- Population density is high in four governorates (Sana’a, Taiz, Ibb, and Hodeida).
- The poorest country in the Middle East and North Africa (MENA) region even prior to the conflict.
- The Arab Spring arrived in the Republic of Yemen in early 2011. Following several dramatic political and security events that occurred between 2011 and 2014, Yemen descended into a full-fledged military conflict in March 2015. This conflict, coupled with insecurity, political instability, blockages to food and fuel deliveries, and general economic collapse has led to a severe humanitarian and development crisis, which has exacerbated what was already a fragile situation
- More than two years of intense conflict have exacted a heavy toll on Yemen’s health system and have impeding the proper functioning of its water and sanitation services.

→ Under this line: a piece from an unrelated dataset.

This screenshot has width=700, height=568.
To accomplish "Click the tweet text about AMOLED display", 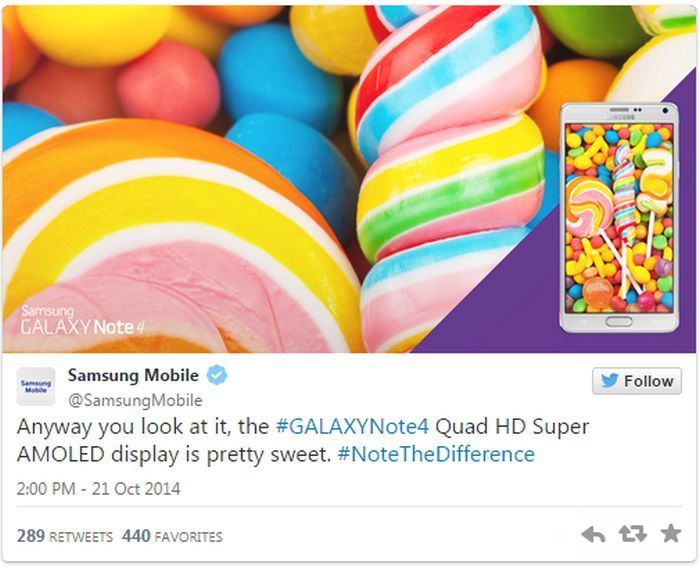I will click(303, 441).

As such, the spread of diarrhoeal diseases has reached unprecedented levels.
- The humanitarian crisis in Yemen is the worst in the world, driven by conflict, economic collapse, and the continuous breakdown of public institutions and services.
- In 2019, the UN estimated that 24.1 million people—80 percent of the population—were “at risk” of hunger and disease, of which roughly 14.3 million were in acute need of assistance. An estimated 17.8 million people were without safe water and sanitation, and 19.7 million without adequate healthcare.
UMR Yemen engages across the above-identified priority areas: health, food security and child protection. In Yemen, rapid response is crucial to catch up to a continuously evolving situation, and be able to tackle preventable disease and hunger.